The consolidated market of many Telecoms Operators is under turmoil, on one side the Internet technologies are challenging the way Operators create and deploy services, on the other side new Internet business models are eroding the margins of the telecoms market. This situation creates a deep uncertainty and a set of network paradoxes that Operators have to cope with. This and other posts are about a few network paradoxes.
Many Operators are facing the problem of the obsolescence of their network infrastructure. This problem rises in a new context dominated by the possibility of substituting a consolidated technology (the circuit switching) with a new one completely based on the IP connectivity (packet switching). The so called All-IP Networks (AINs) allow for lower infrastructural and management costs and promise to be the basis for building a seamless service platform able: a) to provide a myriad of new services for the fixed and the mobile environment; and b) to intercept the Internet evolution and its increasing market. However this transition to an All-IP infrastructure has inside the seeds for an important transformation: the consolidated way of providing communications services is going to be fundamentally challenged (e.g., see the post of Roberto Saracco’s about Skype).
One of the foundation of the IP communication (and consequently of the Internet) is the “end to end argument” (see for example http://www.reed.com/dpr/docs/Papers/EndtoEnd.html), which dictates that “mechanisms should not be enforced in the network if they can be deployed at end nodes, and that the core of the network should provide general services, not those tailored to specific applications”. This principle has been well expressed and stressed out by the “stupid network” paradox (http://www.rageboy.com/stupidnet.html). It juxtaposes a slim, simple and cheap IP core network (dominated by abundance of connectivity capacity) with intelligence at the edges to the centralized and expensive infrastructure of the Intelligent Network.
The advantages and the disruption of this move of intelligence are appalling for the Operators: the rich and costly deployed network functions and services are not anymore appreciated by customers that do value services and applications offered by servers at the edge. In this way, the network is progressively emptied of functions and all the value moves to the edge. On the long run, Operators could be forced to play a less significant role, the one of Bit Pipe Carrier and not the desired role of Service Provider. And this could happen in spite of the significant investments in existing and new service infrastructures (like the IP Multimedia Subsystem, IMS) intended to position Operators as Services and Platform providers also for the Internet market.

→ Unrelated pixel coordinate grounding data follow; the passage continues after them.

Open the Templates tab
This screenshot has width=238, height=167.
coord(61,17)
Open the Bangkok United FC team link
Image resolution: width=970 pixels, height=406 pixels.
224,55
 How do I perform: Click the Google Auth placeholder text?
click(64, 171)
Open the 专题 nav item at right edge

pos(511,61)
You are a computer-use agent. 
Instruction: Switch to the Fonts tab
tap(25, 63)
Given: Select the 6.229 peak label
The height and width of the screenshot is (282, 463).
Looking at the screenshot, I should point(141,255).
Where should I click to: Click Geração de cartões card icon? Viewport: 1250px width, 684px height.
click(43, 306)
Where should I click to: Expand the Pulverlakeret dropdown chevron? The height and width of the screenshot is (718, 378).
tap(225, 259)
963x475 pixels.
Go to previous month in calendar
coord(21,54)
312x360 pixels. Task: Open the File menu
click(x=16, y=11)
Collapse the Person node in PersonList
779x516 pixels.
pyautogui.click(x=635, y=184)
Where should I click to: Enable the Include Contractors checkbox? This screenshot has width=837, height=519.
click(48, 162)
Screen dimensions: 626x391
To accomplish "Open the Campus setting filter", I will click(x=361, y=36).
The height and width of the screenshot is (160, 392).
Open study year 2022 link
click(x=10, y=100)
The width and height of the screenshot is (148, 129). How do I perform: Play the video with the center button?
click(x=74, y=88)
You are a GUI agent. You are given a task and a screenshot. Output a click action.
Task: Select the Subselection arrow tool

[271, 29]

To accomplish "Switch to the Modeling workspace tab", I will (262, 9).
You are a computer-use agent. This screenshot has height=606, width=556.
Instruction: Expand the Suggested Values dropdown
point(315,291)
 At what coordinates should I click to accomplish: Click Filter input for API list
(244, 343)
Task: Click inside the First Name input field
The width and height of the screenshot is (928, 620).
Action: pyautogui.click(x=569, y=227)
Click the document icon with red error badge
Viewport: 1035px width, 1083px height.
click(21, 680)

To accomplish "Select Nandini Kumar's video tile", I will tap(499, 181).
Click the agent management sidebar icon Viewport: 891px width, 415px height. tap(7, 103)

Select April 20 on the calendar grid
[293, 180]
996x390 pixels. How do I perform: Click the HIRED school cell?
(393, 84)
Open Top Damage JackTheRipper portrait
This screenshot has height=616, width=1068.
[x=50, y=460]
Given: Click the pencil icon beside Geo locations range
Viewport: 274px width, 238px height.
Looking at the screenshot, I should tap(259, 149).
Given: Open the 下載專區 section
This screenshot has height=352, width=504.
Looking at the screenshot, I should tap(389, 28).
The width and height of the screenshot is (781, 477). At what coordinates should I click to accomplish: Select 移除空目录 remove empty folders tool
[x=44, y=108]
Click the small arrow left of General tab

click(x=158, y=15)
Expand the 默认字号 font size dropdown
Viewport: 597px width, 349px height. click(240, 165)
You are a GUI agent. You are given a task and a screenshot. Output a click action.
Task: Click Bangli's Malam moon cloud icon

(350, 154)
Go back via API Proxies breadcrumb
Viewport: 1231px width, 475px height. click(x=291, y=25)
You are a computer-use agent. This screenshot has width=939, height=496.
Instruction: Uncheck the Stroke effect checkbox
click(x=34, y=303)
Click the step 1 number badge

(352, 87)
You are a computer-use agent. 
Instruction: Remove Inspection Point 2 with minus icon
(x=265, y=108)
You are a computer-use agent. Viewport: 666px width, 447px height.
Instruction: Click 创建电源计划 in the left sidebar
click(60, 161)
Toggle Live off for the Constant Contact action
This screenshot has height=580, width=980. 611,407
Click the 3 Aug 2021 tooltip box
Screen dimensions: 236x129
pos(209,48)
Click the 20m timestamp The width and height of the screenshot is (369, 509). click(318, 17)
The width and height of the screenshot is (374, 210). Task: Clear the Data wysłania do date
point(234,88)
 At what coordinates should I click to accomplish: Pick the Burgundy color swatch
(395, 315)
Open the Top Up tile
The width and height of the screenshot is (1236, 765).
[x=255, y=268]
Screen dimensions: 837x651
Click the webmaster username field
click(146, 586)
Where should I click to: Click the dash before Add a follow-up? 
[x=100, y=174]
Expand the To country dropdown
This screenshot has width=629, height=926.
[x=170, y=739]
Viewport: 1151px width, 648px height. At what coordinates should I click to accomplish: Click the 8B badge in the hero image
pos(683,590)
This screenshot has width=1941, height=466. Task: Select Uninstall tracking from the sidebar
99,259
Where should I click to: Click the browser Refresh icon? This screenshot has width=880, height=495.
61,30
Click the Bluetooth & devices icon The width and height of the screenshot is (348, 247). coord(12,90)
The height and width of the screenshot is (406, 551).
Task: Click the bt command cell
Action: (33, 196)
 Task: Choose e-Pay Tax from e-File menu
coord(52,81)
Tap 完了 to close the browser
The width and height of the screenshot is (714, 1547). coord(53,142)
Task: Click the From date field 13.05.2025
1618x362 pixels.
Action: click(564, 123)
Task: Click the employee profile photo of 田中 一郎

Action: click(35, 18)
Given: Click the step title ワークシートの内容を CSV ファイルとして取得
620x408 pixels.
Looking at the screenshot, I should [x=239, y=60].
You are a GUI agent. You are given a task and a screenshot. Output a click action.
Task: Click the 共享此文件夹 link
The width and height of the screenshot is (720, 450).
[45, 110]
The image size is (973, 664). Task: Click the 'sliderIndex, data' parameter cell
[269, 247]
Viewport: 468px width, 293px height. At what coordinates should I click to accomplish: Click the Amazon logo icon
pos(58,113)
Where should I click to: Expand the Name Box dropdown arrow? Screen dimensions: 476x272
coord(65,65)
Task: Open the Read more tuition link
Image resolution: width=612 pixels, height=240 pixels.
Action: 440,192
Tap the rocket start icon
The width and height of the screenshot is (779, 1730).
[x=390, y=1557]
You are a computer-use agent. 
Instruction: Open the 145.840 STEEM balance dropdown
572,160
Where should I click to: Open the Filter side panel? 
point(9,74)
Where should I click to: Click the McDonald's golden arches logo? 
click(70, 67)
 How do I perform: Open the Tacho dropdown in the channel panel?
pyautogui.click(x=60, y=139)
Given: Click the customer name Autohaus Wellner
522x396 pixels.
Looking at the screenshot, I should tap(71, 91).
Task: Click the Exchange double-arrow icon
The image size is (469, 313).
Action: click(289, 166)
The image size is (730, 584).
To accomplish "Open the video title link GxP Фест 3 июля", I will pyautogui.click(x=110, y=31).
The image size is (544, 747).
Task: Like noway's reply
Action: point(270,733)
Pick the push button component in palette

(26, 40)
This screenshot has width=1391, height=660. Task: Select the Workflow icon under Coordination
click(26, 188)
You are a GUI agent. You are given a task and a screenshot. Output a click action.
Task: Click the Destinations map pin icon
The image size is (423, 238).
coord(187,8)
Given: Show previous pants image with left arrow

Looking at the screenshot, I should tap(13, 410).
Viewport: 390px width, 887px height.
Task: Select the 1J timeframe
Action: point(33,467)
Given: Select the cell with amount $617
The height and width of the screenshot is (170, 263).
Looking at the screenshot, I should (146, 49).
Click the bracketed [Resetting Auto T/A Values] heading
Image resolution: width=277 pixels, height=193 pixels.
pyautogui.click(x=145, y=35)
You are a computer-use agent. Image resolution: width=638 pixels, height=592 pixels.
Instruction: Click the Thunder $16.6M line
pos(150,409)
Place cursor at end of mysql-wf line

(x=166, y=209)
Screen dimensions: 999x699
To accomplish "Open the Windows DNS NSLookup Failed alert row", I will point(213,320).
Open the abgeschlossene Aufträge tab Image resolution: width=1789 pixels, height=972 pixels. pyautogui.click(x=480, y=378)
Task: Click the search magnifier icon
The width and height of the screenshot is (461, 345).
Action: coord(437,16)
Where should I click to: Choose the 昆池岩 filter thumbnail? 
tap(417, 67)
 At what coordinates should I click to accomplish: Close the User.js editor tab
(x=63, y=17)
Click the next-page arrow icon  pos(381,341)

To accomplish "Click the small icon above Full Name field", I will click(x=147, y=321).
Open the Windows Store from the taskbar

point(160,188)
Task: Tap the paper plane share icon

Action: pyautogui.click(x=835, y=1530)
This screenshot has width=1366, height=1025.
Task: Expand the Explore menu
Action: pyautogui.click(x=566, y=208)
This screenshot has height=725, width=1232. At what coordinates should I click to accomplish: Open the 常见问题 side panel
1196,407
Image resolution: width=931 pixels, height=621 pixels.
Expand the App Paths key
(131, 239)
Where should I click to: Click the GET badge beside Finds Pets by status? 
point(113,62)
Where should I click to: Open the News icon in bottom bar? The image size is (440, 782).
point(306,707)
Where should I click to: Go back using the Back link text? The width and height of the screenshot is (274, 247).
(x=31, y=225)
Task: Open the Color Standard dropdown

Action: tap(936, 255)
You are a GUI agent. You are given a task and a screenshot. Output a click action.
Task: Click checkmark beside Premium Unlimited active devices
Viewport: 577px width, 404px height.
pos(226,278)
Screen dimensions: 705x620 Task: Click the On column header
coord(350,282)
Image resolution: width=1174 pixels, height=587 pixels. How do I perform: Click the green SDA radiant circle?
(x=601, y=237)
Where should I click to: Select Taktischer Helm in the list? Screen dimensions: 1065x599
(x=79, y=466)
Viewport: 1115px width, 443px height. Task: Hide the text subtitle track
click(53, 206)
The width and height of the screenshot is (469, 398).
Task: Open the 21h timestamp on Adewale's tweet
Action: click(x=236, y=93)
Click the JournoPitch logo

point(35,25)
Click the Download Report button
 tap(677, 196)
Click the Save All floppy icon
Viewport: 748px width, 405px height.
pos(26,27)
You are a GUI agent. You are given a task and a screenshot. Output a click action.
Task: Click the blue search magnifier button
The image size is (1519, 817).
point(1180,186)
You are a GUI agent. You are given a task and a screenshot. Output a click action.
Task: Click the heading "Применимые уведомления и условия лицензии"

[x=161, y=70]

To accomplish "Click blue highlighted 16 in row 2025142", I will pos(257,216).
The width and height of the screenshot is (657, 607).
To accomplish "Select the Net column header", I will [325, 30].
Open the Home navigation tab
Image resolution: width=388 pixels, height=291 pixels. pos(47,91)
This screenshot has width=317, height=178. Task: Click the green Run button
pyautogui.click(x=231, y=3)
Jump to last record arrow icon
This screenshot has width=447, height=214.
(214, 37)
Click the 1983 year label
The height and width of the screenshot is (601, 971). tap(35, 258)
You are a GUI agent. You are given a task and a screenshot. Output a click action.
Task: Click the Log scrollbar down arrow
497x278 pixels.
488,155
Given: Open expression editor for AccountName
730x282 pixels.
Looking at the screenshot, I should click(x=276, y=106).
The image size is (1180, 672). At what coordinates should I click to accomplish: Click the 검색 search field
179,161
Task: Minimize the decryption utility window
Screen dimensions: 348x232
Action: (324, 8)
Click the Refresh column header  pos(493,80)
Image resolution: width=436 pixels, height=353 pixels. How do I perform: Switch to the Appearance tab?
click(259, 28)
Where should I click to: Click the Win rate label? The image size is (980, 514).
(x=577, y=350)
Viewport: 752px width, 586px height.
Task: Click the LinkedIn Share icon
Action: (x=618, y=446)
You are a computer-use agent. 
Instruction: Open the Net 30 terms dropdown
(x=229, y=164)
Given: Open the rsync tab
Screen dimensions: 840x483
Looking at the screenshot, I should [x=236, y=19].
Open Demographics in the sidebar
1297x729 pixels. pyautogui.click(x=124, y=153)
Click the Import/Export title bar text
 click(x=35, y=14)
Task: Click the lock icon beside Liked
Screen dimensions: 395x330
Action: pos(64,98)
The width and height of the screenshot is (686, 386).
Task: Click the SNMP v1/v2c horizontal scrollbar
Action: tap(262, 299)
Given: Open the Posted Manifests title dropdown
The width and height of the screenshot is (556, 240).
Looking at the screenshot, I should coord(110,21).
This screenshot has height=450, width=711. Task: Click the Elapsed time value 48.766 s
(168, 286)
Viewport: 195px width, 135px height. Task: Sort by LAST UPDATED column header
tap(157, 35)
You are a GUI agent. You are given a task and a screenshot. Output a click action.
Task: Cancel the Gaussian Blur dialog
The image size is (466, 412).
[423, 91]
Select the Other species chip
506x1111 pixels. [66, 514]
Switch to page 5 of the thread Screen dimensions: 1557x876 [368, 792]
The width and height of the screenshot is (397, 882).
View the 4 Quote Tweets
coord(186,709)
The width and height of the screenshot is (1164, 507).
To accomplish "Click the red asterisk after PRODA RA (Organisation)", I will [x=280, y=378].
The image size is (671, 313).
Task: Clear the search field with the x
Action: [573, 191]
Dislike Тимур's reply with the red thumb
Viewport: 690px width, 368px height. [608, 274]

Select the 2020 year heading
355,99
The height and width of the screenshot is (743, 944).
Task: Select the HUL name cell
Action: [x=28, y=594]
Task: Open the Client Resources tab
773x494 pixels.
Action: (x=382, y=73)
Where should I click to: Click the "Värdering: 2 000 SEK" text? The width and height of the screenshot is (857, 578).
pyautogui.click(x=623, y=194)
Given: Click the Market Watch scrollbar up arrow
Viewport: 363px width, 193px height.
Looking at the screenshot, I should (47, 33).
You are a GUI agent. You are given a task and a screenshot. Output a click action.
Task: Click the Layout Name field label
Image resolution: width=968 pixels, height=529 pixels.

This has disruptive impacts on the telecoms industry: the rich market of value added communication services is not anymore under a strong influence of Operators; the existing and the scheduled service infrastructures are rapidly aging or are not fitted for competing with new solutions based on emerging Internet technologies; the telecoms service equipment market is radically changed yielding to a strong reduction of investments (and prices) in the area of service platforms. This course of action has far-reaching effects on the service delivery telecom market as a whole:
- Service Delivery: services cannot be anymore deployed in long cycles (sometimes up to 18 months); they have to be much shorter in order to find a potential market and to compete with the Web Service providers (WebCo) offering;
- Interworking: services offered by Operators have to be readily interoperable and run on different networks. Long standardization periods for new solutions have to be dramatically cut down in order to come out with simpler and quicker deployable solutions;
- Vendor relationships: Vendor lock-in has to be limited; Operators have to be able to really integrate different solutions. In addition Operators should be able to enlarge their ecosystem of vendors sometime favoring the entrance in the telecoms markets of new vendors form emerging countries;
- Equipment costs: the foreseen huge investments in new networks and services require a contraction in costs of equipment. Costs cannot be anymore those of the past but they have to be aligned to Internet prices.